NerrSnerr · 12/07/2023 07:08

I'm curious to know, all the people saying 'if she's inviting she should pay'. Does this mean that anyone who isn't wealthy enough to pay for all their friends meals (even a £5.99 carvery) shouldn't have a birthday meal?

None of my friends would be able to ever celebrate then, we're mostly all teachers, nurses etc with small kids!!

Exactly, I have never heard of this outside of mumsnet. Organising a party for a special event (e.g. Big birthday) in a local rugby club or a bbq round your house or whatever...yes perhaps you'd expect the host to put on a bit of food but everyone would still pay for their own drinks/bring food to contribute.

Any other meal out no matter what it's celebrating or who does the invite everyone just pays for themselves. As you say, most people can't afford to pay for multiple meals (or theatre, cinema, gig tickets), so the vast majority of people would never do anything at all with friends if this apparently standard etiquette "whoever organises an event pays" was the case.

Luxell934 · 12/07/2023 09:58

Surely this depends on how good a friend she is? Do you like her? Do you want to travel and spend £60 to celebrate her birthday with her? Do you think you would enjoy it?? Can you actually afford it?

If not, then just say something has come up and you can no longer attend but wish her a great birthday.

BMW6 · 12/07/2023 10:04

I'd have tested positive for covid 😏

ManateeFair · 12/07/2023 10:18

I wouldn't mind paying £45 for a three-course lunch, if it was in a nice place with good food and I thought I'd have a nice time, but I certainly don't think you should feel obliged to go. It's a lot of money to spend on something you feel you won't enjoy, and nobody should feel they have to spend more of their budget than they're comfortable with on something like that.

Obviously everyone has different budgets but also I think everyone has things they're happy to spend more on and things they don't feel are worth it. I don't mind spending money on eating out, but there are loads of other things I'd massively resent spending £45 on, so YANBU to prefer to give the birthday meal a miss.

ManateeFair · 12/07/2023 10:21

babysharkdoodoodedoodedoo · 12/07/2023 00:17

I agree 😂 never met anyone outside of Mumsnet who does this!

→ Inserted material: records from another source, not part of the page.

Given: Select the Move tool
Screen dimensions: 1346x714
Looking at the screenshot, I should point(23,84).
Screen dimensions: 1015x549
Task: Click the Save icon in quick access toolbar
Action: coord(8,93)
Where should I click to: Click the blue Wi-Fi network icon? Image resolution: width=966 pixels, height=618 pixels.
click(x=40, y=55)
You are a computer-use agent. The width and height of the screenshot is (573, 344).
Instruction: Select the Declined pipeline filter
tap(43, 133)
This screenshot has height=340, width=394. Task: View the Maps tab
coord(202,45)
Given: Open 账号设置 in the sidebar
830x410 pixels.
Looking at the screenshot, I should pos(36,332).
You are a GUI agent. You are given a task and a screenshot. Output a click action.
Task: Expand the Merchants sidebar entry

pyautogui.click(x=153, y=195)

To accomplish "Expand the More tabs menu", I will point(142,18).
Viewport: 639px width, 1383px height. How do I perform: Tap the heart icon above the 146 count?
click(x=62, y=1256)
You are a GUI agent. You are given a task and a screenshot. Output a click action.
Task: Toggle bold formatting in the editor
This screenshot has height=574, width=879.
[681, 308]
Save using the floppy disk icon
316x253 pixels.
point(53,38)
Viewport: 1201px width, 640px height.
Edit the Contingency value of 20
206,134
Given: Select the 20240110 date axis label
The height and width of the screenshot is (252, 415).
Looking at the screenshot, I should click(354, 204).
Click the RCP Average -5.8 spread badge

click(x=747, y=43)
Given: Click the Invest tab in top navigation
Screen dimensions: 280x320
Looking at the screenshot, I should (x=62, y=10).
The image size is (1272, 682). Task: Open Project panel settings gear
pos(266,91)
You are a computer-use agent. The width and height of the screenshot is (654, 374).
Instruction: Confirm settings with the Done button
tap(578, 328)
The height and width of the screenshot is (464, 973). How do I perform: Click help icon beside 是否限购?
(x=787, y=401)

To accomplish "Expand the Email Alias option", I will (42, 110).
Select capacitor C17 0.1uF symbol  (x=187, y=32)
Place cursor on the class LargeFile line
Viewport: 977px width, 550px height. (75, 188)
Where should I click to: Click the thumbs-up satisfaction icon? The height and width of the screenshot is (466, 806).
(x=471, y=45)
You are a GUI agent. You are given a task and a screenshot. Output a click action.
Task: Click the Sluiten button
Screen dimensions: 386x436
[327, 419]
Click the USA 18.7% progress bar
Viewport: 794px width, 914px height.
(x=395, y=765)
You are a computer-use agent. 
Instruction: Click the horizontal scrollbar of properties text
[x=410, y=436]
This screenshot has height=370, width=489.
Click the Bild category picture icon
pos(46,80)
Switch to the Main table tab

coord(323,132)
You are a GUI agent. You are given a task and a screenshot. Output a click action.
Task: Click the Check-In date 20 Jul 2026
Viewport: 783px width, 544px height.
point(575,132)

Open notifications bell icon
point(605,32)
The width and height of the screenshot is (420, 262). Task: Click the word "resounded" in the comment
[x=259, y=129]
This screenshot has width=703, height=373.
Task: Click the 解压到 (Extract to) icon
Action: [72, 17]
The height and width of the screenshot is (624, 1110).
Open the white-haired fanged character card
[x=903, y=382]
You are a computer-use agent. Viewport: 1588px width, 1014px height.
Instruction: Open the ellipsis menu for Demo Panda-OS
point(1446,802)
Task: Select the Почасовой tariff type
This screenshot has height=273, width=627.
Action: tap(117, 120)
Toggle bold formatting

Agreed. I've literally never been out for a meal for someone's birthday where the person whose birthday it is has paid for everyone, and I'm 47 years old. I don't know why Mumsnet seems to think this is A Thing because it's not!

unicornhair · 12/07/2023 10:41

I wouldn’t expect a free meal either, I’d expect a buffet for free.
I wouldn’t expect to pay if there were extra costs to hiring a room etc though, that would be on person organising. Are those costs part of the food I wonder.